L’esame autoptico evidenzierebbe la sussistenza di elementi di responsabilità sanitaria per il decesso di una donna morta soffocata dal cibo servito in Ospedale

Sono sette, tra medici e infermieri,  i sanitari indagati per il decesso di una donna morta soffocata dal cibo nel maggio del 2017.

La signora, secondo la ricostruzione di Venezia Today, era ricoverata presso il reparto di medicina di un nosocomio del veneziano. Il giorno precedente aveva subito un intervento di tromboarteriectomia femorale. Soffriva, infatti, di diabete e di gravi insufficienze renali e del distretto arterioso degli arti inferiori.

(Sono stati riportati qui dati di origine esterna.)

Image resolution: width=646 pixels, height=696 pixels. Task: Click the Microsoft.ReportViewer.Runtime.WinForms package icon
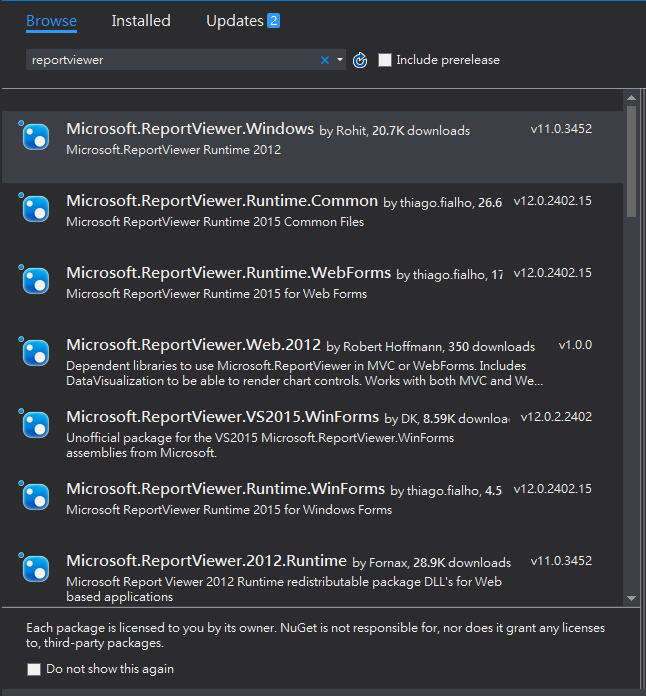coord(36,497)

Il giorno seguente, poco prima delle 13, il figlio della signora era stato raggiunto telefonicamente da un’infermiera e poi dal primario. I sanitari lo avvertivano che la madre si era soffocata con il cibo che stava mangiando e che era stata trasportata d’urgenza in Rianimazione. Alle 14.20 veniva dichiarato il decesso.

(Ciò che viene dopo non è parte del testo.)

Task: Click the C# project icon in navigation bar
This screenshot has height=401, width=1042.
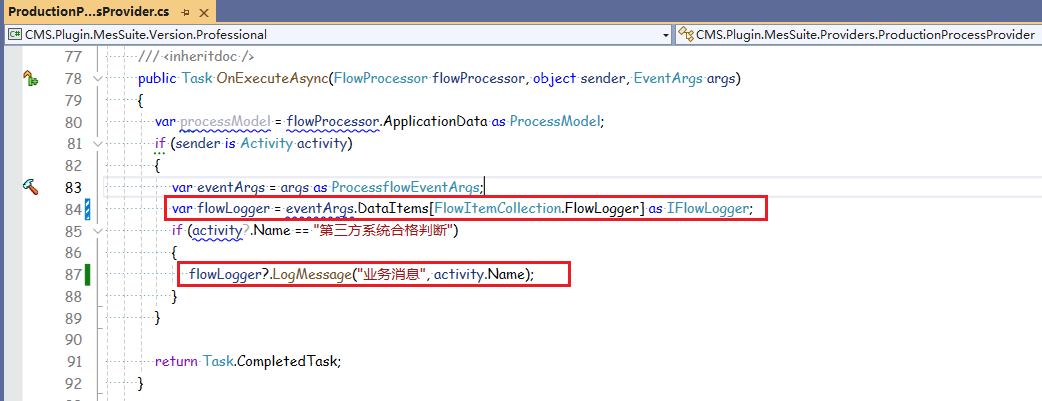Action: 15,35
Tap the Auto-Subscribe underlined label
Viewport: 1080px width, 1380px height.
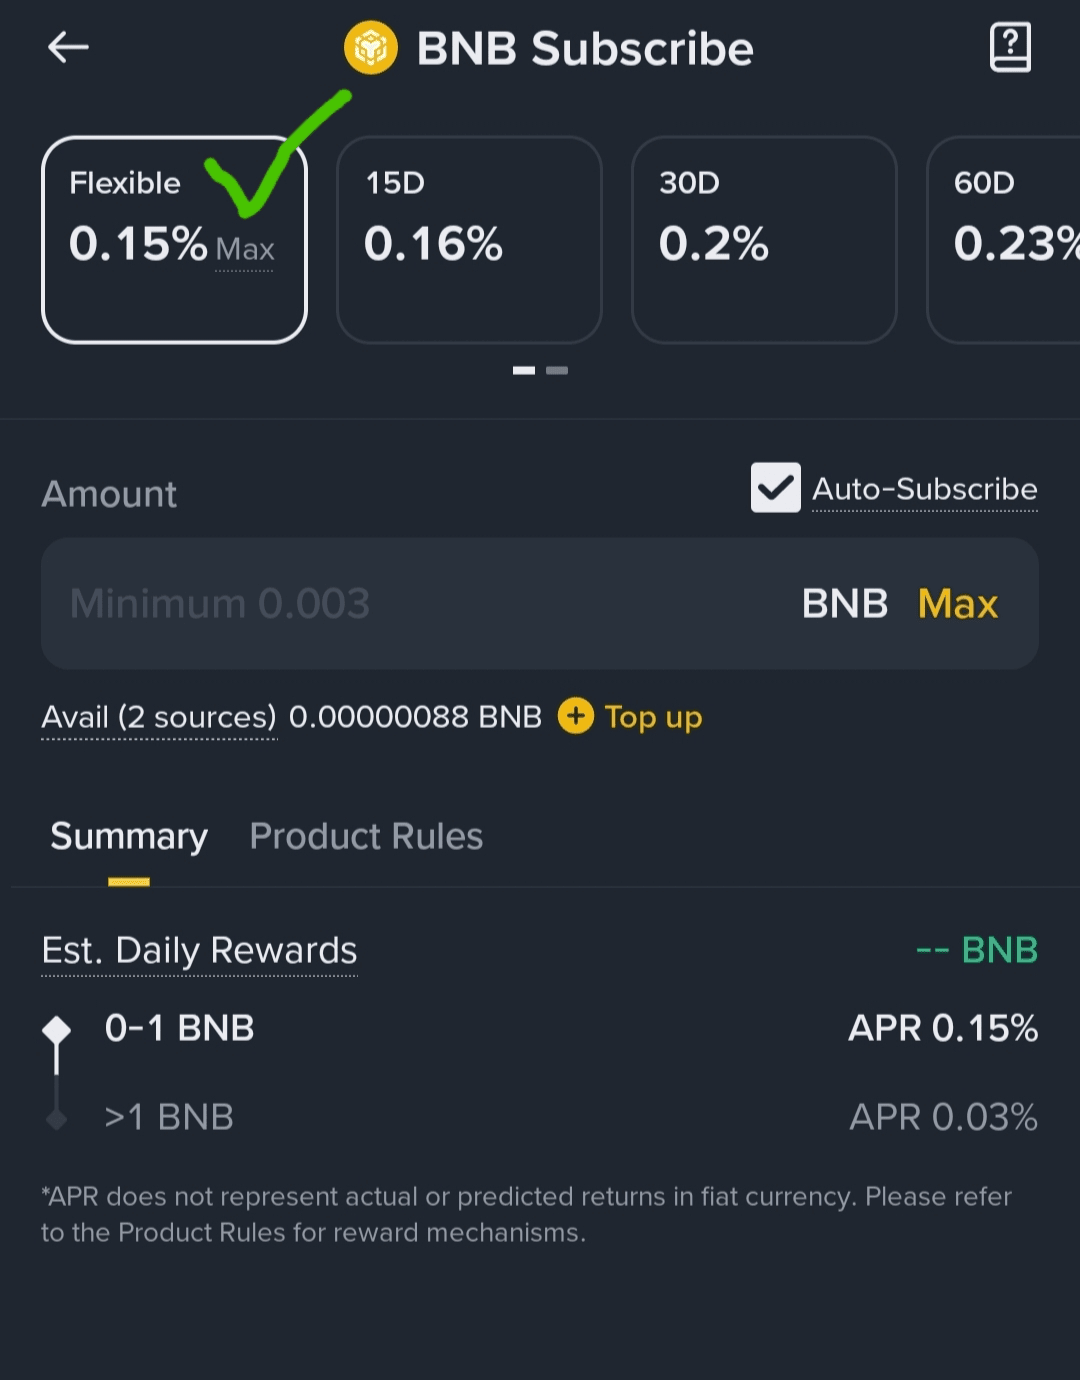coord(924,489)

I familiari, sollevando dubbi circa le responsabilità del personale sanitario, avevano deciso di presentare un esposto sull’accaduto. La Procura aveva quindi aperto un fascicolo per omicidio colposo, iscrivendo nel registro degli indagati i sette sanitari. Questi erano  tutti presenti in reparto al momento della tragedia o intervenuti in seconda battuta per tentare di salvare la vita alla paziente.

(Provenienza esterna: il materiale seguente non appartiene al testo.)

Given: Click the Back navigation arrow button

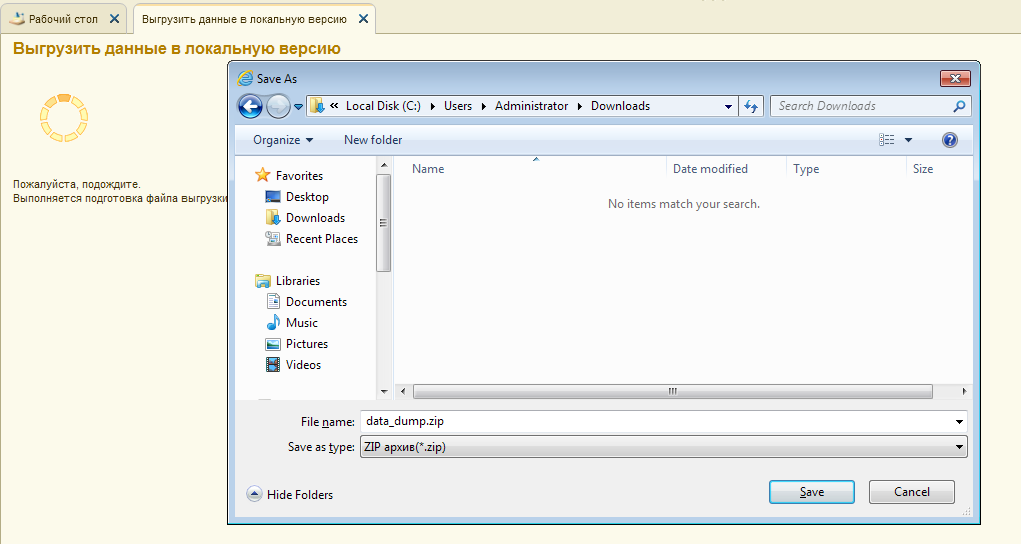Looking at the screenshot, I should point(250,106).
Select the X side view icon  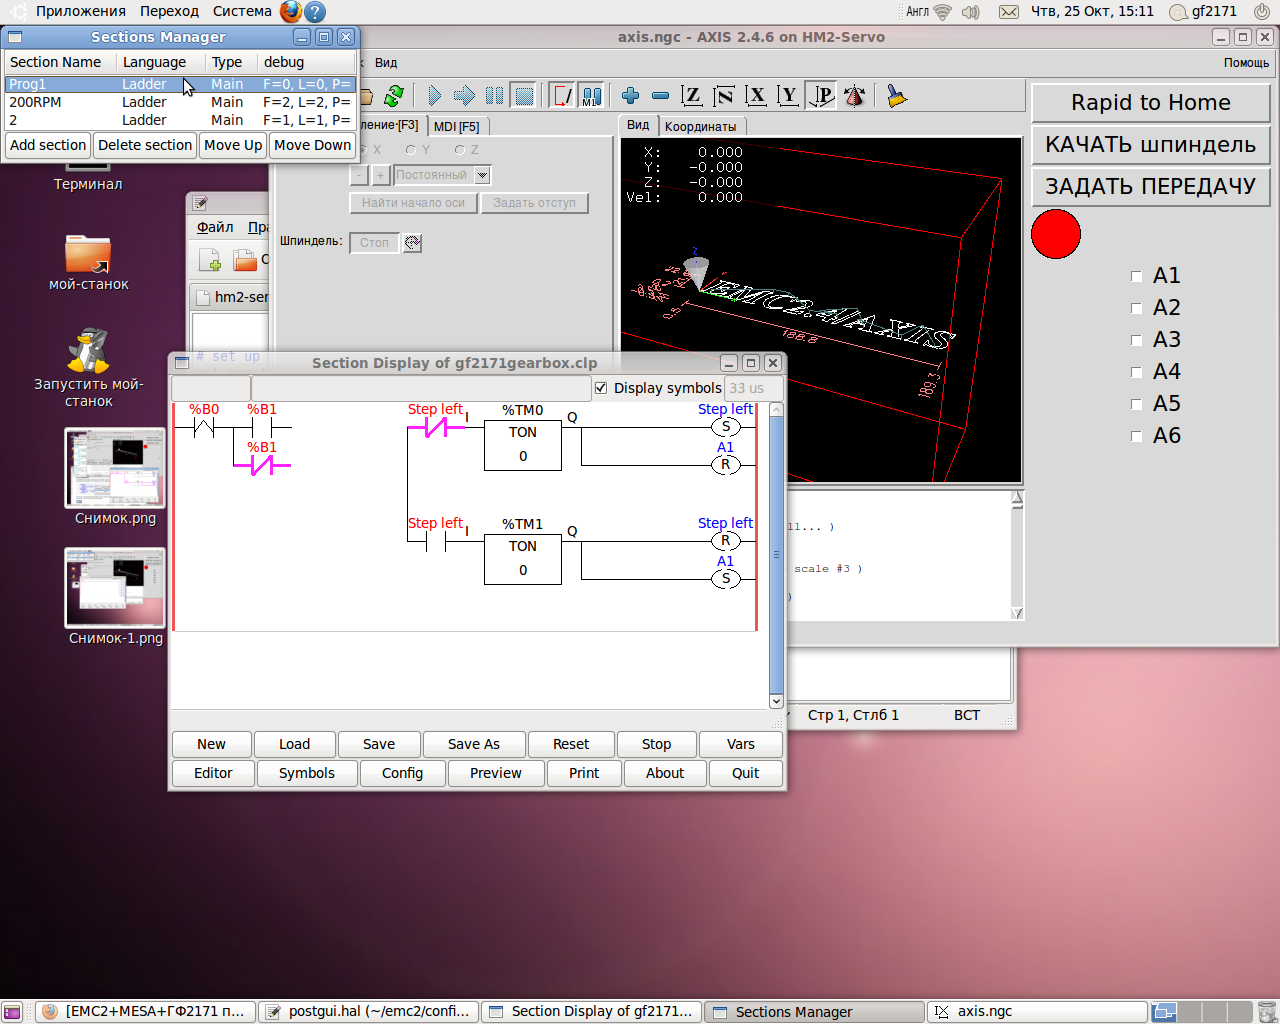[x=756, y=96]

Il Pubblico ministero disposto l’autopsia sul corpo della vittima.

L’esame necrospcopico avrebbe confermato come causa del decesso l’ostruzione delle vie aeree dovuto a un pezzo di spezzatino. Il medico legale, nelle sue conclusioni, avrebbe inoltre ravvisato estremi di colpa nella condotta della sanitaria che l’aveva in cura. Lo fa sapere lo Studio 3A, che segue la vicenda per conto della famiglia.

Il perito sottolinea, in particolare, che per una paziente così sensibile e reduce da una recentissima operazione , sarebbe stato preferibile evitare una nutrizione per via orale. In ogni caso, trattandosi di una paziente soporosa, l’infermiera che ne aveva la responsabilità non avrebbe dovuto affidare la somministrazione di quel pasto a una volontaria. Quest’ultima, infatti, non era preparata “per l’esecuzione di simili manovre e per il riconoscimento precoce dei sintomi di asfissia da intasamento delle vie aeree”.

La parola passa ora al Sostituto procuratore, che dovrà valutare la sussistenza di elementi di responsabilità penale in capo agli indagati.